The true comparison will be when Deneb is released at all price points and flavors (Deneb and Hekus, Propus and Rana). Tom's article pointed out that i7 was 145% faster than the B3 9950, but looking at some individual benchies that weren't solely optimized for dual cores, the fastest B3 was only a minute behind.
So, that leaves me with some hope for Deneb. Sure, Nehalem will still be faster, but AMD might still have the price performance for budget builds and big box store name brand PC's. At any rate, if I were an Intel fan and had a Q6600, I'm not sure the low end Nehalem would be worth the upgrade.

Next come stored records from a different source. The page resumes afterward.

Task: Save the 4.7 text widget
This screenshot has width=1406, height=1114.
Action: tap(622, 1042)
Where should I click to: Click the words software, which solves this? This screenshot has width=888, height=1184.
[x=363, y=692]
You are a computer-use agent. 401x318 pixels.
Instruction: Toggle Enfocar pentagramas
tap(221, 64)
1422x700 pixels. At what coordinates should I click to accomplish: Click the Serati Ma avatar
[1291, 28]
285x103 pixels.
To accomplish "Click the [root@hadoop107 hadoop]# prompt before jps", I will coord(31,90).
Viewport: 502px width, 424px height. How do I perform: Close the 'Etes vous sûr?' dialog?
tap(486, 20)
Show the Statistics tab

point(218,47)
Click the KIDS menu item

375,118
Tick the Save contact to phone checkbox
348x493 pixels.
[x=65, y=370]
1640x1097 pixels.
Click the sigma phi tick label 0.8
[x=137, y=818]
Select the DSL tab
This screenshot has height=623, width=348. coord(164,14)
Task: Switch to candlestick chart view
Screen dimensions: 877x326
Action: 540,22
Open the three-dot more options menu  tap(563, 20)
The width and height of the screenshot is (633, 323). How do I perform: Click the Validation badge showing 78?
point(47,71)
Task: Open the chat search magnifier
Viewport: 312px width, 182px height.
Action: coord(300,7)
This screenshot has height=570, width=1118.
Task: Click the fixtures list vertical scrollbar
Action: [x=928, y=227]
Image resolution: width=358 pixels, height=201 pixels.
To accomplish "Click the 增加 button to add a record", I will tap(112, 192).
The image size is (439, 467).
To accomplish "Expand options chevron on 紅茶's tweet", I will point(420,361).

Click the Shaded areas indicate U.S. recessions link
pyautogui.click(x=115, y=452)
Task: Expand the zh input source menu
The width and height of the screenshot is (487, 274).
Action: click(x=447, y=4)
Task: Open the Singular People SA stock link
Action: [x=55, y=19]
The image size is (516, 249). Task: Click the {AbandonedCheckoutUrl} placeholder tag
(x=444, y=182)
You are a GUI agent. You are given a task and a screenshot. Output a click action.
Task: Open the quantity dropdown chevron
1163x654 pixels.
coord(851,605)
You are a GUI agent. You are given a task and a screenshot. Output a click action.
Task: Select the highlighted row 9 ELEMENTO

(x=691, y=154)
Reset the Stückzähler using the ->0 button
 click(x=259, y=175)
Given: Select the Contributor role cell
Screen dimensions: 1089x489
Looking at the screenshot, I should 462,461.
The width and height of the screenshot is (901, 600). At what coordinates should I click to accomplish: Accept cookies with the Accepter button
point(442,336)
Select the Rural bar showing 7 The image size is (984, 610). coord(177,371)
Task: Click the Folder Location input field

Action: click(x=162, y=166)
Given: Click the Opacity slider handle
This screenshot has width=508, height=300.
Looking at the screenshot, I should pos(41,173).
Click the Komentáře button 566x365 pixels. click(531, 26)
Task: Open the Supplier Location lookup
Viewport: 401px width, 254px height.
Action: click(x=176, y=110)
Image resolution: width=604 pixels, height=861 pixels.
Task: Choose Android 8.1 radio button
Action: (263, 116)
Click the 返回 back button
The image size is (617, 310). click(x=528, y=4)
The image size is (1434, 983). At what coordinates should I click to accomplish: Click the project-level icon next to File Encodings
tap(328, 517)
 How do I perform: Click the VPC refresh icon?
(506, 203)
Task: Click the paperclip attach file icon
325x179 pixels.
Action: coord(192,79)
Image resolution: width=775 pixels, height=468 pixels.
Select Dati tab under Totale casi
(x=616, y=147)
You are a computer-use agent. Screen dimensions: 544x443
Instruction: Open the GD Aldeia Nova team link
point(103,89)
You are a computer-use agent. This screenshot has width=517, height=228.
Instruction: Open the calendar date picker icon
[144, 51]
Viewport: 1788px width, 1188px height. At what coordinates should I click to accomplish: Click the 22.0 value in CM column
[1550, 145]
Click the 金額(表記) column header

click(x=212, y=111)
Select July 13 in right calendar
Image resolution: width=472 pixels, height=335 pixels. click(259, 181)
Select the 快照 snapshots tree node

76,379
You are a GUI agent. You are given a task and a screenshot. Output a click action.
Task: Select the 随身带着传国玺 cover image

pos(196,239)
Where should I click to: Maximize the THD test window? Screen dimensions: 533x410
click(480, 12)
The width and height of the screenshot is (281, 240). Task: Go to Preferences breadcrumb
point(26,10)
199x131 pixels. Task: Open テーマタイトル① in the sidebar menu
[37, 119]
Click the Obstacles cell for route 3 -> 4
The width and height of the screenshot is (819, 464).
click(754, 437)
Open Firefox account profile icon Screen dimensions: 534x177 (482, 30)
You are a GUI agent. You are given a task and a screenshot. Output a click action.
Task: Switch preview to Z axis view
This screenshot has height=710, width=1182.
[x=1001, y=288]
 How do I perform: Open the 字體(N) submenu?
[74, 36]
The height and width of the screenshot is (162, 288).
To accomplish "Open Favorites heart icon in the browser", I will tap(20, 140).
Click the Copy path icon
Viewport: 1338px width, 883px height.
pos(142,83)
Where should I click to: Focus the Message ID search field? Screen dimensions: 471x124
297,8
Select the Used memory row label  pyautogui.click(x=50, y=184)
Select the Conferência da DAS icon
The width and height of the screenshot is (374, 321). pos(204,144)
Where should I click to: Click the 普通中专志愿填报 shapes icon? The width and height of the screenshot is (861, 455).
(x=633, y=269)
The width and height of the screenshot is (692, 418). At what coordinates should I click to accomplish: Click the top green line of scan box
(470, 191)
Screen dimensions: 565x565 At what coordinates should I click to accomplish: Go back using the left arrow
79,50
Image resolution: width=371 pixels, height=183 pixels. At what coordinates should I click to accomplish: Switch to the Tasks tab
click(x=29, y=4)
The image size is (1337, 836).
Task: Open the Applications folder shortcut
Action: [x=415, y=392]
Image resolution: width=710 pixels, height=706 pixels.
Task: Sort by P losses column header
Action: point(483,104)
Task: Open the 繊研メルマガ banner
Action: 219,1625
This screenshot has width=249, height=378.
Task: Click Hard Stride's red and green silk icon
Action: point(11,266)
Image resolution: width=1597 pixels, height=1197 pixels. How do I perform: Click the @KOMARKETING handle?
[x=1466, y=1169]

It seems like only the EE will have an unlocked multiplier and the others won't do that much better in games than Core 2 quads. AMD will be hurt on the server space if businesses want to shell out the money to switch over (not sure of that over the next year).
Both Intel and Nvidia seem to go for very expensive products at the high end with a new generation who's major purpose is to win benchmarks and establish dominance. That dominance didn't last for Nvidia, because they got complacent, and we'll have to wait past Deneb to see if any new AMD architecture can match Nehalem, but Intel fans will be buying Core 2 anyways; they won't be buying Deneb or Nehalem.
Considering how badly i7 fares in games, in price/performance, the one thing Intel fans might be needing is a Core 2 quad to replace a dual core as games and apps accept more cores.
edited to change "they" to "the".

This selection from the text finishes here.